自分がどんな馬鹿げた告白をしているのか美沙にも分かっていたが、もう止めることが出来なかった。

情けなさと同時に嗤いが突き上げてきた。自分はこんなに薄っぺらで、抑制の利かない人間だったのかと。


春樹はその言葉を聞きながら、ただ静かに美沙を見つめていてくれた。

いくぶん弱まった西日が春樹を照らし、琥珀の瞳は今や、溶けそうに淡い金色の宝石になった。

互いにただその目を見つめ合うだけの、言葉も何もない、沈黙の時間が続いた。

それはしかし、穏やかでありながら、歓喜や安堵をかけらも含んでいない、ゾワリとする沈黙だった。


一体なんだろう。この時間は。自分は今、何を言ってしまったのだろう。


美沙はやっと落ち着きを取り戻した頭で思いめぐらし、金色の瞳を見つめながらジワジワと胸に染みこんで来る不安を感じた。

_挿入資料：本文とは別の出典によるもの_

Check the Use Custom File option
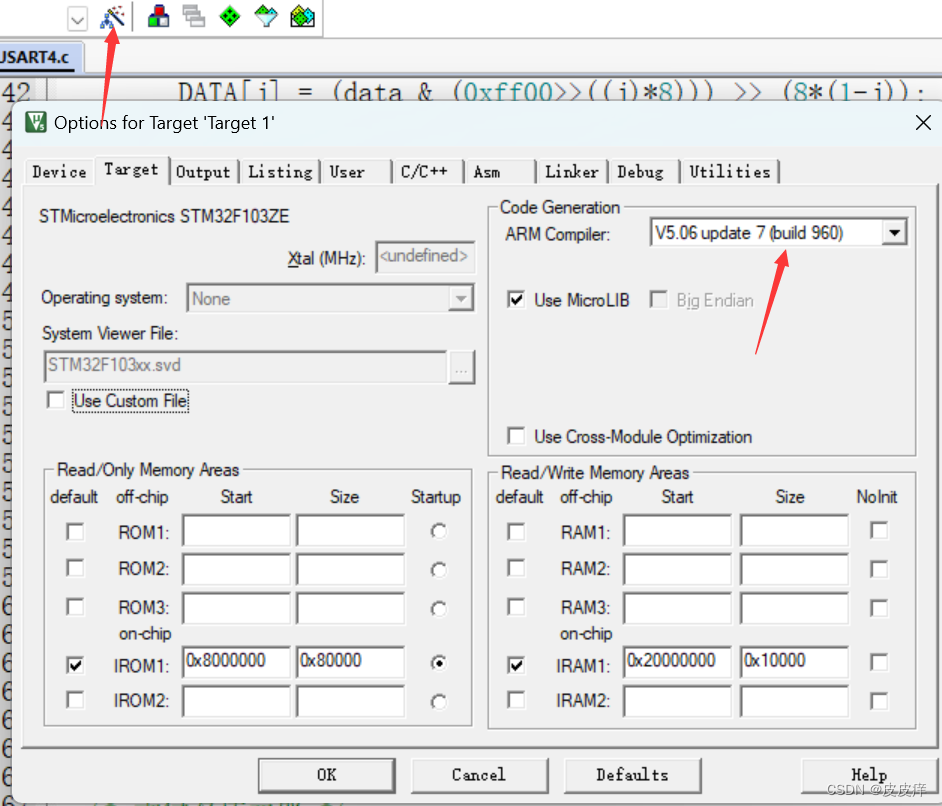942x806 pixels. click(x=55, y=399)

自分は今、取り返しの付かない事を言ってしまったのではないのだろうか。

そんな想いがシミのように胸に広がってゆく。


更に長い、息もつけない沈黙の後、目の前の少年はフッと糸が切れるように目を伏せ、そして再びゆっくり美沙の目を見つめてきた。


今、この少年の中で何かの答えが出されたのだ。

ついさっきまで、自分が見守らねばならないと思っていた頼りない少年が、実はそうではないのだと気付かされる瞬間が来るのだ。

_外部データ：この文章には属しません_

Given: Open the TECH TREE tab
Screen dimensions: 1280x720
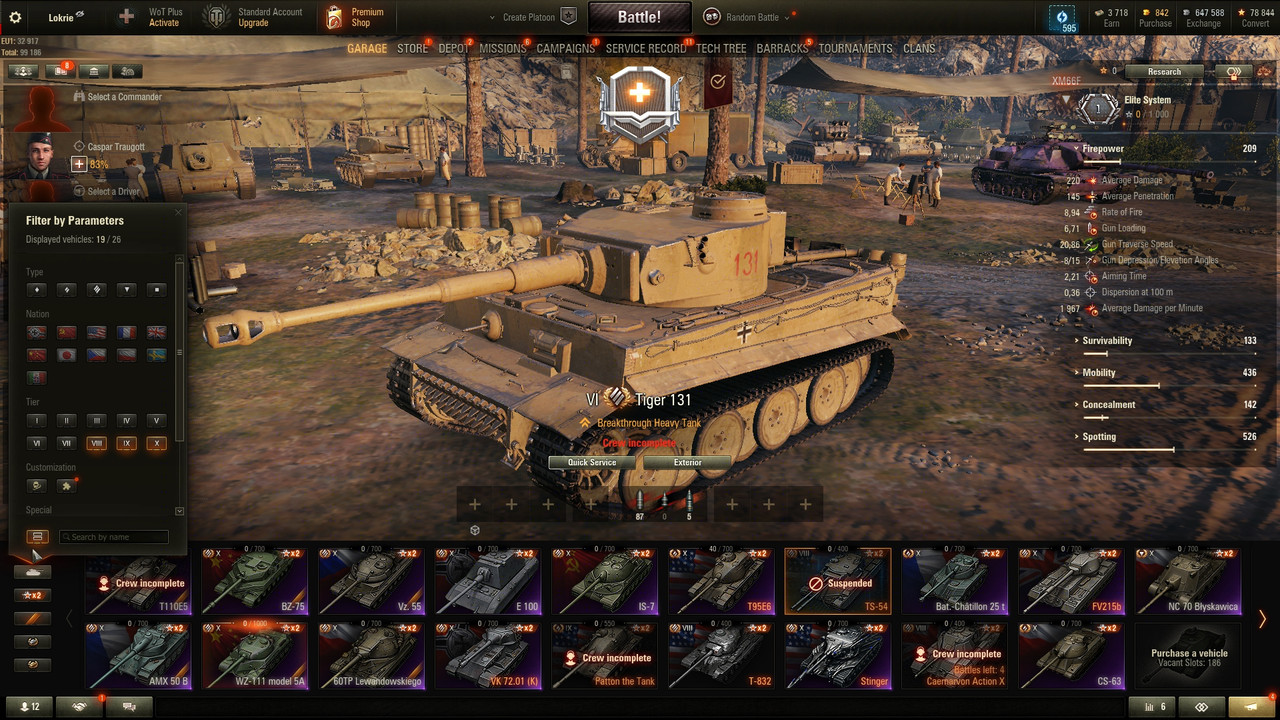Looking at the screenshot, I should (721, 48).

“お願いだから何も言わないで! 違う、何かの間違いなの! 時間を戻そう、春樹。お願い!”

喉元が込み上げてくるもので震える。子供のように叫び出したくなる気持ちを美沙は必死で堪えた。


けれど春樹はゆっくりと口を開いた。

全てを包み込むような、それでいて自分自身は消えて無くなりそうな、柔らかな声で。


「美沙、今までありがとう。僕、・・・この事務所を辞めようと思うんだ」


それは美沙の耳に、はっきり『サヨナラ』と響いた。